On éprouve la nature profondément immonde d’un père incestueux qui se retrouve encombré par ce qu’il a lui-même créé. Ce que Joanne a de menaçant, ce n’est pas de dénoncer, de tout balancer. C’est bien pire que ça : elle ne comprend sincèrement pas ce qui pose problème. Tout ce que sa perception bousillée par la violence sexuelle perçoit, c’est que son père la rejette. Pire : elle est un fardeau maintenant qu’elle est précisément telle qu’il l’a modelée dans son imaginaire malade et transformée à force de violences. C’est l’histoire d’un homme mangé par le monstre qu’il a créé, une enfant-femme qui n’a que l’inceste comme rapport au monde.

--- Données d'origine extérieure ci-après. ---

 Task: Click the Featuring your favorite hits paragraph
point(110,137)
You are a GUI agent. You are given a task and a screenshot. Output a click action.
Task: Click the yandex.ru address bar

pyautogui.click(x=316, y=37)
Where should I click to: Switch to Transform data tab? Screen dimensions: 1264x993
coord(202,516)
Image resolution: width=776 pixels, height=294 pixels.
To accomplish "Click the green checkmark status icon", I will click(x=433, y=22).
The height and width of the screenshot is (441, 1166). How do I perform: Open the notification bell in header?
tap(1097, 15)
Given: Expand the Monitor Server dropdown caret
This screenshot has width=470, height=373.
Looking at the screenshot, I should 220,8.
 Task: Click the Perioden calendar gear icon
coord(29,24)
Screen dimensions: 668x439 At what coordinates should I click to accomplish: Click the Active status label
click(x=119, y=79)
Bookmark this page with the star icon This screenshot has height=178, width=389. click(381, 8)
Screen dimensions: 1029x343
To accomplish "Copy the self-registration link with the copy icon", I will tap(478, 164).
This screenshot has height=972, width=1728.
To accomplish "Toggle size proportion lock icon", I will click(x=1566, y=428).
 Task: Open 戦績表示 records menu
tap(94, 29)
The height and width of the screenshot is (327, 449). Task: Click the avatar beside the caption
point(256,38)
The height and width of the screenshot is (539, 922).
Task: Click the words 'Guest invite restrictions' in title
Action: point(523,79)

Tout le monde voit, mais personne ne parle : une complaisance insupportable envers l’inceste
Si The Appointment est aussi radical et avant-gardiste, c’est aussi parce qu’il montre parfaitement l’inaction de la mère. Alors que Joanne est beaucoup trop tactile avec son père, sa mère assiste à tout mais ne réagit jamais. Elle brode ou regarde la télé. Ça ne l’intéresse pas. Ce personnage est la personnification du silence et de la complaisance de la société envers les violences sexistes et sexuelles sur les mineures. Car écraser les plus faibles arrange les affaires de tout le monde. Plus loin dans le film, elle ira même jusqu’à mettre son mari en garde, parce que, « tu sais, à cet âge-là, avec les hormones, elles deviennent folles », comme si sa fille était une rivale.
En définitive, l’inceste n’a rien d’un secret, tu, caché : c’est grossier. On ne voit que ça. The Appointment ne parle pas d’une famille marginale mais de l’inceste comme système, comme aboutissement naturel du patriarcat.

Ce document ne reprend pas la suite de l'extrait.